Selon lui, ces mesures visaient à « sécuriser le projet et préserver les deniers publics ». Le directeur général estime ainsi que l’ouverture d’une information judiciaire vient confirmer les préoccupations qu’il avait exprimées depuis le début de sa gestion.

Interrogé sur d’éventuels regrets concernant les décisions prises dans ce dossier, Jean-Michel Sène se montre catégorique : « Nous ne regrettons rien ».

Des manquements relevés dans le dossier

Le directeur général de l’Aser affirme que son administration a dû faire face à plusieurs irrégularités ou insuffisances dans la conduite du projet. Il cite notamment l’absence d’étude d’impact environnemental ainsi que l’absence de mécanisme formel destiné à encadrer le remboursement des avances.

« Nous avons hérité d’une situation ; nous ne l’avons pas créée. Notre responsabilité était de défendre les intérêts de l’État », soutient-il.

Jean-Michel Sène estime que les mesures prises par son équipe ont contribué à mettre au jour ce qu’il qualifie de pratiques de prévarication impliquant plusieurs acteurs.

« Je ne me suis jamais senti visé »

Sur le volet judiciaire, le directeur général de l’Aser affirme ne s’être « jamais senti visé » par l’enquête menée par le parquet.

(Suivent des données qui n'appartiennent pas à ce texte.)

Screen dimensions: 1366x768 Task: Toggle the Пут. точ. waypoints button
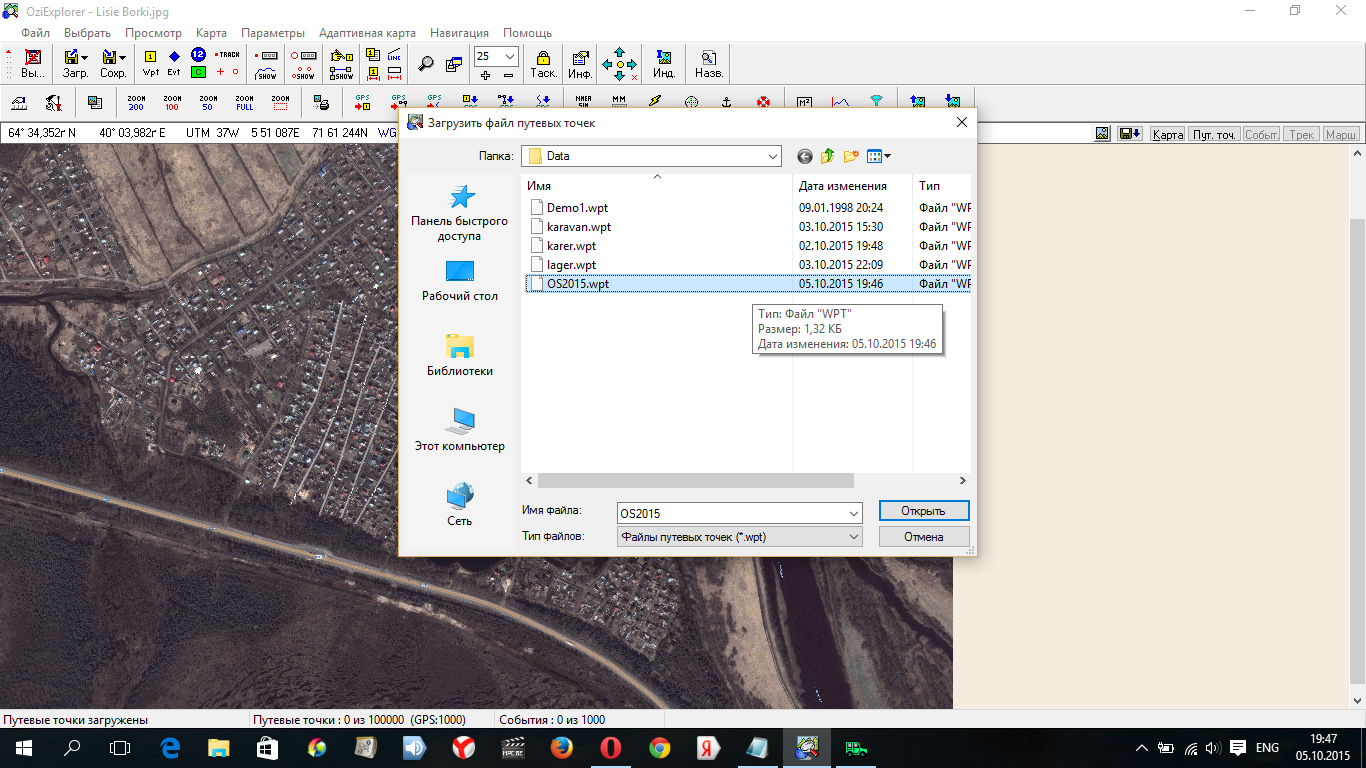(1214, 134)
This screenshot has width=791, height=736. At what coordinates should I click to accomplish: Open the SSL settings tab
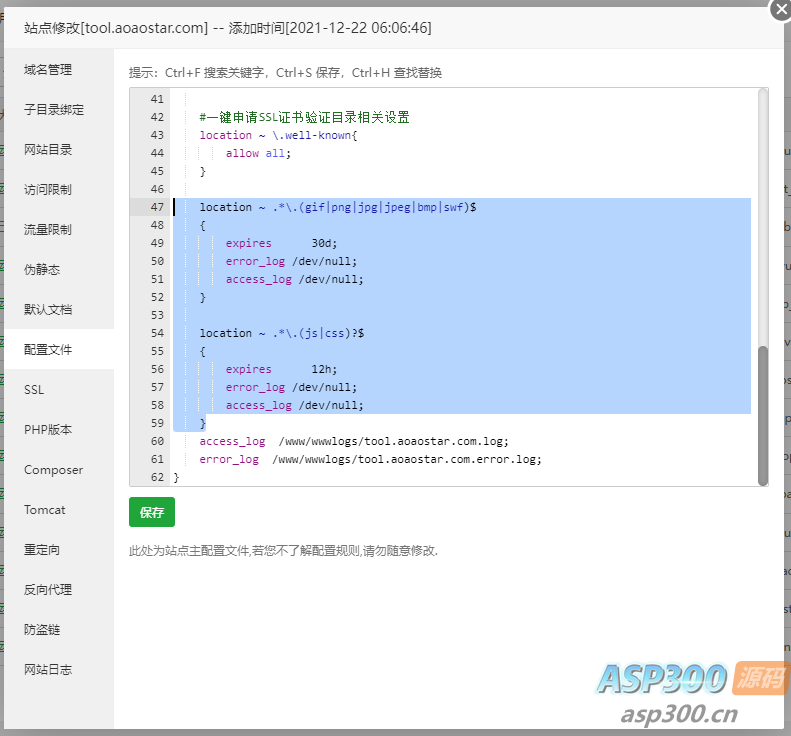(x=34, y=390)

Il considère plutôt l’ouverture de l’information judiciaire comme une suite logique aux alertes qu’il dit avoir formulées tout au long de sa gestion. Pour lui, la procédure devrait permettre à la justice d’établir les responsabilités dans cette affaire.

« Je suis convaincu que la justice fera le nécessaire pour permettre de mettre la main sur les vrais coupables », déclare-t-il.

L’Aser dit vouloir défendre les deniers publics

Jean-Michel Sène réaffirme enfin la ligne qu’il dit avoir suivie depuis sa prise de fonction : protéger les intérêts de l’État et les ressources publiques.

« Notre rôle était de défendre le peuple et ses deniers », insiste le directeur général, qui dit ainsi assumer les décisions prises dans le cadre du dossier Aser-Aee Power.

L’ouverture de l’information judiciaire marque désormais une nouvelle étape dans cette affaire, dont les suites devront permettre de déterminer les éventuelles responsabilités et les conditions dans lesquelles le projet a été conduit.